Anklage gegen den Abriss von Gebäuden
Das Schweizerische Architekturmuseum (SAM) zeigt bis 23. Oktober 2022 die Ausstellung «Die Schweiz: Ein Abriss». Diese thematisiert, dass rund ein Drittel der Schweizer Treibhausgase direkt durch die Bautätigkeit verursacht wird.
84 Prozent des Abfalls in der Schweiz besteht aus Bauabfällen. Dies verursacht pro Sekunde über 500 Kilo Bauabfall. Die Deponien füllen sich schneller, als neue Standorte erschlossen werden können. Rund ein Drittel der Schweizer Treibhausgase wird direkt durch Bauten und Bautätigkeiten verursacht, knapp 10 Prozent allein durch die verwendeten Baumaterialien. Damit nimmt auch die Graue Energie zu, die zur Erstellung von Gebäuden benötigt wird.

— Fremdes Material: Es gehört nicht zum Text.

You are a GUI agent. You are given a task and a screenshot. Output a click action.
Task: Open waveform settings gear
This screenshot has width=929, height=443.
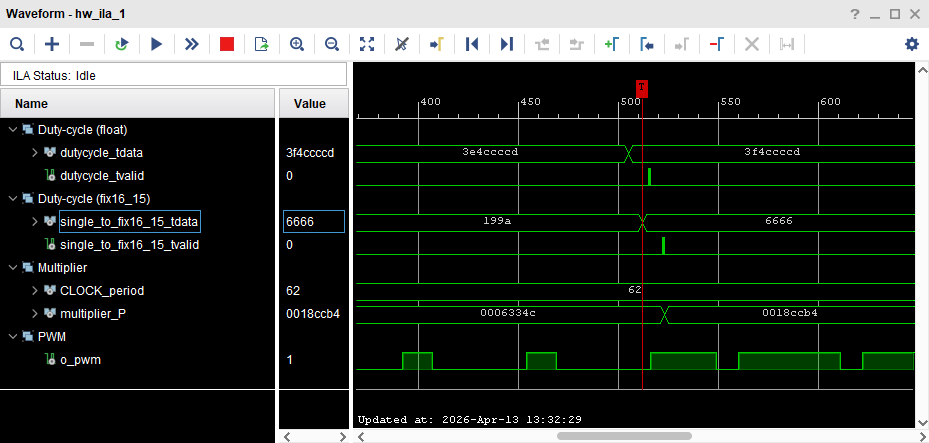(x=911, y=44)
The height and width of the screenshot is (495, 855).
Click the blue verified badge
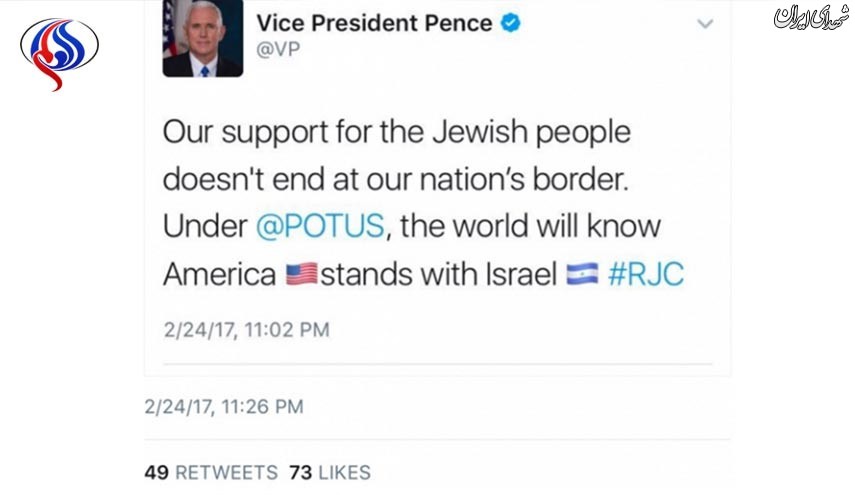513,22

Gebäude erhalten statt abbrechen
Um auf die Tragweite der Schweizer Abriss-Praxis aufmerksam zu machen, kuratiert der Verein Countdown 2030, der sich für eine zukunftsfähige Baukultur einsetzt, im SAM diesen Herbst die Ausstellung «Die Schweiz: Ein Abriss». Die Aussteller plädieren für den Erhalt, Umbau und die Umnutzung bestehender Gebäude. Abrisse und Ersatzneubauten sollten, wenn immer möglich, verhindert werden und dürfen nicht länger die erste und scheinbar beste Option sein.
Was zeigt die Ausstellung?
Die Ausstellung und das Begleitprogramm beleuchten das Thema Abriss unter vier Aspekten:
- Die enorme Masse der Abrisse,
- die Dringlichkeit hinsichtlich Ressourcen, Klima und Gesellschaft,
- Gesetze und Normen, die Abrisse begünstigen,
- der Fluss des Geldes und die Motivation, die hinter einem Abriss steht.

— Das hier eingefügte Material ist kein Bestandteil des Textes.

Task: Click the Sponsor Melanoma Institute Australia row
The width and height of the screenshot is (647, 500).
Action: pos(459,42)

Der Rundgang durch die Ausstellung beginnt mit der «Strasse der verlorenen Häuser». Mittels Fotomontage werden einzelne Gebäude zu einer fiktiven Strasse aufgereiht. Die abgebildeten Gebäude wurden in jüngster Zeit abgerissen oder stehen unmittelbar vor dem Abriss und zeigen in ihrer Reihung eine Umgebung, die es so nie gegeben hat.
Filme zeigen Rückbau von Gebäuden
Thema des zweiten Raumes ist das Ausmass der Abrisse: Auf ausgedienten Heizkörpern und Küchengeräten statt auf Kinosesseln sitzend, können grossformatige, unkommentierte Filme betrachtet werden, die zeigen, wie der Rückbau von Gebäuden heute funktioniert. Durch einen Vorhang aus Baufolie gelangt man in den performativen Dreh- und Angelpunkt der Ausstellung: Countdown 2030 richten hier während der regulären Öffnungszeiten des Museums ihr Büro ein. In dieser Zeit ist immer eine Fachperson aus Architektur oder Planung präsent und steht für Beratungen zum Thema Abriss zur Verfügung.

Ein weiterer Raum ist den Akteuren des Abrisses gewidmet: In Videointerviews kommen Protagonisten der Baubranche zu Wort und erläutern, welche Entscheide zu einem Abriss führen können. Gespräche mit Bauunternehmern, Investoren, Architekten und Behördenvertretern geben aus vielen Perspektiven Einblick in die Thematik. Ein Bildschirm zeigt den «Abriss-Atlas», der eine Sammlung der abgerissenen Gebäude in der Schweiz kartographiert.
Ausstellung findet Fortsetzung
Auch ausserhalb der Mauern des Museums und über die Dauer der Ausstellung hinaus soll die Ausstellung sichtbar bleiben. Countdown 2030 möchte, dass die Ausstellung einen gesellschaftlichen Wandel vorantreibt und die Besuchenden ermuntert, selbst aktiv zu werden. Dazu lancierte Countdown 2030 im Frühsommer 2022 die Website www.abriss-atlas.ch, die bis 2030 weiter betrieben werden soll. Alle können Informationen zu Gebäuden hochladen, denen der Abbruch droht. Bis 2029 sollen zudem in der ganzen Schweiz grossformatige Baustellenblachen Alternativen zum Abbruch aufzeigen: Die Botschaft «Umbau statt Abbruch» soll schweizweit in die Gesellschaft getragen werden.